- Opening Delimiter -

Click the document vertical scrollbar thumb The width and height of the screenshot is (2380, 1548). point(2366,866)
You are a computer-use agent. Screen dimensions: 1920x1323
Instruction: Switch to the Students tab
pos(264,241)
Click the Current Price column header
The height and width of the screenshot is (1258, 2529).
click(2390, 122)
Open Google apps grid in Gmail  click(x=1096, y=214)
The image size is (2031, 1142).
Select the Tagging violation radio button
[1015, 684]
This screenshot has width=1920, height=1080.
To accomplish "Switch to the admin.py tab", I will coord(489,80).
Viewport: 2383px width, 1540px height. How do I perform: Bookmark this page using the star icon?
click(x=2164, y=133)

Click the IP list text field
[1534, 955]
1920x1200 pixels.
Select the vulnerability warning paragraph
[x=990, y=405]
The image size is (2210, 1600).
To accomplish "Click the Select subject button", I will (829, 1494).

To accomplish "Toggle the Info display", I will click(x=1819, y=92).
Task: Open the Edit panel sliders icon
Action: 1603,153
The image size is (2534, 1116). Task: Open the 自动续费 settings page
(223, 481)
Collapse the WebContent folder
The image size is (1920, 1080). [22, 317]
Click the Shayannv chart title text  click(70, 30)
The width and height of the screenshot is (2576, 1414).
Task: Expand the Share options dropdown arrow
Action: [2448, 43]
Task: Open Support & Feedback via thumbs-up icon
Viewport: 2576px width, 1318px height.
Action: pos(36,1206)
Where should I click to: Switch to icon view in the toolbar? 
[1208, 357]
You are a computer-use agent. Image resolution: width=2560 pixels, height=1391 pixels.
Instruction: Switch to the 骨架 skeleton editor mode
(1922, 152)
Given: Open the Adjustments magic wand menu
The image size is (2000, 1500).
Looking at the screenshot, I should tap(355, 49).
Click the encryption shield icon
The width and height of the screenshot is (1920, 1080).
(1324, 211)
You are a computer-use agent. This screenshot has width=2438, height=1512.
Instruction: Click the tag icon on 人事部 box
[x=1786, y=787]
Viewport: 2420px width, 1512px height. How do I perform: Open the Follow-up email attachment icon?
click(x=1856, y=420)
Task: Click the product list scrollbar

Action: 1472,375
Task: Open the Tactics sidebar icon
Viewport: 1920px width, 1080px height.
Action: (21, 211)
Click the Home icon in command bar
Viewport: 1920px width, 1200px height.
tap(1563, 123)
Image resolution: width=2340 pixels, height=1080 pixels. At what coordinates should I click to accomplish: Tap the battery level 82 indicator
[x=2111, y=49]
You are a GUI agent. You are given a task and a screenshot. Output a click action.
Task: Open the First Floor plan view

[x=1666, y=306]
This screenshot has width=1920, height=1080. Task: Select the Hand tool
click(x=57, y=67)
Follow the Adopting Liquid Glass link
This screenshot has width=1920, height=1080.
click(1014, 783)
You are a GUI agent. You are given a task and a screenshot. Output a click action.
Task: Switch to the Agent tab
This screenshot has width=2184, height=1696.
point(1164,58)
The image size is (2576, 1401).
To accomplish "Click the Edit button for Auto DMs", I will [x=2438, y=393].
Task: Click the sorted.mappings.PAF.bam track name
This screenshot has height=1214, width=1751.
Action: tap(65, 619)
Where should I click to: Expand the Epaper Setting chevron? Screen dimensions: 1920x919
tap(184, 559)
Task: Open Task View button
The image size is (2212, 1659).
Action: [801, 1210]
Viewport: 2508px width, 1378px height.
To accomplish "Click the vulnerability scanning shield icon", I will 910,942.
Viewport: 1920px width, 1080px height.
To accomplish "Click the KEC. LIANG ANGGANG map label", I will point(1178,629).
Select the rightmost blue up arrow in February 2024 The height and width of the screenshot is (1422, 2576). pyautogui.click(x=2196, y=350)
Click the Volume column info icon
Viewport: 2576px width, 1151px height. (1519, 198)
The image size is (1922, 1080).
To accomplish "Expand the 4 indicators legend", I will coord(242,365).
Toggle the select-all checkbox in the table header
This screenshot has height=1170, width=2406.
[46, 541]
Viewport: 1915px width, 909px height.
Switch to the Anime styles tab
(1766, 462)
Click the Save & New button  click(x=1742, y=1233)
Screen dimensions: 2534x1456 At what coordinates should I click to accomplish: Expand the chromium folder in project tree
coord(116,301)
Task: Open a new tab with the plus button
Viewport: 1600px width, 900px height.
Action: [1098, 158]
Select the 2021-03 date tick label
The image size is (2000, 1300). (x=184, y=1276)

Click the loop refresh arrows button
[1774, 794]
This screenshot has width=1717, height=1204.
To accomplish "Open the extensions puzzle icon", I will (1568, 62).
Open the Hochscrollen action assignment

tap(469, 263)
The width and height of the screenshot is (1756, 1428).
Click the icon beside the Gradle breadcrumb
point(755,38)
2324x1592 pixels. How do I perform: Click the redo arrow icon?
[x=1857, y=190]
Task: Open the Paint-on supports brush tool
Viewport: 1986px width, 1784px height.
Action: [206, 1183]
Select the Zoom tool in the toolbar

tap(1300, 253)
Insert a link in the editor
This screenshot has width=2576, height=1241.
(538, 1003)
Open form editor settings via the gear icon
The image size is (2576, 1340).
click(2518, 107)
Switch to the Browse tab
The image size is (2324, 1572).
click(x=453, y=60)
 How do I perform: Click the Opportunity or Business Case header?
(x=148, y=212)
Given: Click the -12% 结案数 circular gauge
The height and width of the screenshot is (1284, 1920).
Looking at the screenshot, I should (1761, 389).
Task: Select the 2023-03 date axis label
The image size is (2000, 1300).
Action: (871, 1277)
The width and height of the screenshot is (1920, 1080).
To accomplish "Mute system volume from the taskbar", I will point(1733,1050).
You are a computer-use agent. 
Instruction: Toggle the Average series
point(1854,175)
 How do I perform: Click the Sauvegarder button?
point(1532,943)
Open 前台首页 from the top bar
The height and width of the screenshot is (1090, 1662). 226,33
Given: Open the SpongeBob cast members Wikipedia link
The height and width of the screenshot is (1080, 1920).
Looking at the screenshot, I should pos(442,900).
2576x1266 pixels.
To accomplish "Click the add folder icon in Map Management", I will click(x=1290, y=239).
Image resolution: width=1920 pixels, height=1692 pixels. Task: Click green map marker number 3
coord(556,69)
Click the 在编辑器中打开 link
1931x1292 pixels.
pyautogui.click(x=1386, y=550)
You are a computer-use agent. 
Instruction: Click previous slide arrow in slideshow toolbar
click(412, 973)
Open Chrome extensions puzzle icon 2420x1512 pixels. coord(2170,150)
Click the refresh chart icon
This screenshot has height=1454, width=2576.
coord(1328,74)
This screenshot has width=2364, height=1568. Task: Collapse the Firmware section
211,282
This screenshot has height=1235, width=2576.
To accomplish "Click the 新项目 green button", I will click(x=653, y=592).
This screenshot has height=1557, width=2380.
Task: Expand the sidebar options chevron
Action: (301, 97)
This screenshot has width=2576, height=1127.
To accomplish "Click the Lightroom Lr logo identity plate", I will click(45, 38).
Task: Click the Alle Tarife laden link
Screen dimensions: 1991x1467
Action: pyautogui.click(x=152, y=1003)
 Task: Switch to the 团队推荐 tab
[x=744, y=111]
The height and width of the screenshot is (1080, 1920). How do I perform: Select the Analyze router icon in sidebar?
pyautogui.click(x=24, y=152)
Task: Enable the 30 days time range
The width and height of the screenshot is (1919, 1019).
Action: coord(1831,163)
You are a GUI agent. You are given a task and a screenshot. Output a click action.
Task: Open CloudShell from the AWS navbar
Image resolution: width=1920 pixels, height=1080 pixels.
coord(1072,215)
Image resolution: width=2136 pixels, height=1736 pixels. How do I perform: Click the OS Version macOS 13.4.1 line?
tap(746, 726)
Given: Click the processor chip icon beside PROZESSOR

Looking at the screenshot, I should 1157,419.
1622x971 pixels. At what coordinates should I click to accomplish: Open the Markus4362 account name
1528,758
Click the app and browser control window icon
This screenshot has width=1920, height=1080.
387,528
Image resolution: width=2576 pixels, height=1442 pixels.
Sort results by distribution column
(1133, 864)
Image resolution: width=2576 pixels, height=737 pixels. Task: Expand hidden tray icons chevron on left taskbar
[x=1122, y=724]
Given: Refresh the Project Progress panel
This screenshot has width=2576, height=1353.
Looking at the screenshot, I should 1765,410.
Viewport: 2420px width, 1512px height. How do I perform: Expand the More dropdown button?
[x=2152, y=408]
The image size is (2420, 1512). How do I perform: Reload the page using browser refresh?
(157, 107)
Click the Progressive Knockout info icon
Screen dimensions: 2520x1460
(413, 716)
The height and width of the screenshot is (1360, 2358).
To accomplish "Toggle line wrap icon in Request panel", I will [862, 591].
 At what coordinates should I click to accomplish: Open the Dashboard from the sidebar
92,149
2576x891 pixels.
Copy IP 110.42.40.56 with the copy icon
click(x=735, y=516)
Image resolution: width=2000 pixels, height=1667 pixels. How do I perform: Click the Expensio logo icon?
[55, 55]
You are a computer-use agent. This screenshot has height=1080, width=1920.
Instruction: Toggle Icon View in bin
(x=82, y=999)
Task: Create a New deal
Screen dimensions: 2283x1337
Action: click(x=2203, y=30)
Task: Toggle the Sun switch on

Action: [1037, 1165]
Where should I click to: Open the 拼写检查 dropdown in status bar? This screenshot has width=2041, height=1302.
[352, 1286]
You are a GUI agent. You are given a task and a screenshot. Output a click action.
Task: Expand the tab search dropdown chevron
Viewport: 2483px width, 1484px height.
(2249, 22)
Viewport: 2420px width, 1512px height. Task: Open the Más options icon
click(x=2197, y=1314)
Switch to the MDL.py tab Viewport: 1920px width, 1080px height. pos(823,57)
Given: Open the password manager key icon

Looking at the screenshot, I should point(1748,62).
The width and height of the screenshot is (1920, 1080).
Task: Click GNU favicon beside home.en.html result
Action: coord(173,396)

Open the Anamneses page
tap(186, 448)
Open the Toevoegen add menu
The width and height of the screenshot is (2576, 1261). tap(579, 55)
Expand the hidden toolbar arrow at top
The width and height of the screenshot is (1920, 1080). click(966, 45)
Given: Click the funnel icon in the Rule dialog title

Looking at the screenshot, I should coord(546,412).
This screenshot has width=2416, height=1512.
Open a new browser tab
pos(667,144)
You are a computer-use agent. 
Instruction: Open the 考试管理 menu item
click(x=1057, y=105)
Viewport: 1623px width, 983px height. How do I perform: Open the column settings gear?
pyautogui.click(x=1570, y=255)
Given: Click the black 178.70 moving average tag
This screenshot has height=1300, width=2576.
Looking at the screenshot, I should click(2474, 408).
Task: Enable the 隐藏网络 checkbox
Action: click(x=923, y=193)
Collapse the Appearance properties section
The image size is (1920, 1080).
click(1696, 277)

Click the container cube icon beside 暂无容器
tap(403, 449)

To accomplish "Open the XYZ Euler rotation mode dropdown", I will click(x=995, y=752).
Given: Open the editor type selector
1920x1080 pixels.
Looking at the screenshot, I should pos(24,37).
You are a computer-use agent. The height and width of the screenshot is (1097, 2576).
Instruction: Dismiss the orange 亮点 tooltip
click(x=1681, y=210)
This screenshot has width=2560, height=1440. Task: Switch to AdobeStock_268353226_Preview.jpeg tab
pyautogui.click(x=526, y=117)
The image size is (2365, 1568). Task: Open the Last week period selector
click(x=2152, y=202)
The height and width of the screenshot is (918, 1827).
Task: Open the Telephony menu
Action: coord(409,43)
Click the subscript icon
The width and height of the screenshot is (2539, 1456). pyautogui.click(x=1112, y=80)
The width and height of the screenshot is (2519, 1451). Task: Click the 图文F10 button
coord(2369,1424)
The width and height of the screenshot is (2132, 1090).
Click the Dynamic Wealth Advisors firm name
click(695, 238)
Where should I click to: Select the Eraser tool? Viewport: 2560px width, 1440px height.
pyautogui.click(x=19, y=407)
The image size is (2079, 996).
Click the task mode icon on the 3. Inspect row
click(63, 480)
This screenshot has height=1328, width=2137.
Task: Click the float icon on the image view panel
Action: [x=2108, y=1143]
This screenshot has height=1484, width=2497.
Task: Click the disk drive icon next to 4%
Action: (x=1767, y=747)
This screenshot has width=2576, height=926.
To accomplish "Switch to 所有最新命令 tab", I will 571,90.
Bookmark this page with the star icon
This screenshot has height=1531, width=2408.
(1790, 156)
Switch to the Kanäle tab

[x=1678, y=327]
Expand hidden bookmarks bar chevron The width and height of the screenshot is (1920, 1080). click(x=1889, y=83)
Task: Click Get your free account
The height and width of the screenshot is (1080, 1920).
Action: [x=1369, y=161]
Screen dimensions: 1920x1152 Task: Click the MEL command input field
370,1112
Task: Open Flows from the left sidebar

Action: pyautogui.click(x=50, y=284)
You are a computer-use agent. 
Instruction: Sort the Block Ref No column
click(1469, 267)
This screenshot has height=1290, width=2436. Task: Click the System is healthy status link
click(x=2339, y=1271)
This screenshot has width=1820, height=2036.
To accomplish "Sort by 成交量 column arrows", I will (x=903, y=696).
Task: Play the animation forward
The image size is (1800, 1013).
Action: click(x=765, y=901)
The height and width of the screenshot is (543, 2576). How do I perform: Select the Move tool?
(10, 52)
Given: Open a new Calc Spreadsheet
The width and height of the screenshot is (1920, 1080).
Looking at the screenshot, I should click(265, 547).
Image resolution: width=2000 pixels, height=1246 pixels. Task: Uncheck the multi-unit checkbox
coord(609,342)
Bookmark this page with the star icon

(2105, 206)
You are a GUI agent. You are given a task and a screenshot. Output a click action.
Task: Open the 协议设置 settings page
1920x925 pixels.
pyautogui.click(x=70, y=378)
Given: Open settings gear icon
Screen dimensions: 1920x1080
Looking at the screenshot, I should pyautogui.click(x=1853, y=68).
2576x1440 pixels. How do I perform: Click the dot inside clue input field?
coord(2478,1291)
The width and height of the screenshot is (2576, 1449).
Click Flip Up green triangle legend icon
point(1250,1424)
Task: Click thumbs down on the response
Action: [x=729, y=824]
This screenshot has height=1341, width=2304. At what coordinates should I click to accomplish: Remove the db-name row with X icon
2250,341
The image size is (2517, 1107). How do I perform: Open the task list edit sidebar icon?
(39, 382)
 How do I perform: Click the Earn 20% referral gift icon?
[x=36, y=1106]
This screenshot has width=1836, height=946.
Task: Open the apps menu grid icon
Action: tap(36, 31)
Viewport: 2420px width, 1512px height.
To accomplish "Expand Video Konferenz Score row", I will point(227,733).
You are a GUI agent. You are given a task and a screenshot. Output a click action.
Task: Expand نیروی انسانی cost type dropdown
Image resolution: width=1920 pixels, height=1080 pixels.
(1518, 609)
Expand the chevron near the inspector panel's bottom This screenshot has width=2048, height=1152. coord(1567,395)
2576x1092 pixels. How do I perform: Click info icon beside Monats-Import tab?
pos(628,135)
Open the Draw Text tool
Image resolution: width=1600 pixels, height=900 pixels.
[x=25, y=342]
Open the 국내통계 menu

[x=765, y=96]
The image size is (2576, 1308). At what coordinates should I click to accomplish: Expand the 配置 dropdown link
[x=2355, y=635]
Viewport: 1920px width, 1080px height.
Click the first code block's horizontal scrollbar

- Closing Delimiter -

§ **Activity**:
For every line above with the word "type" in it, make a copy.

§ **Result of the exercise**:
Given: Open the editor type selector
Task: Expand نیروی انسانی cost type dropdown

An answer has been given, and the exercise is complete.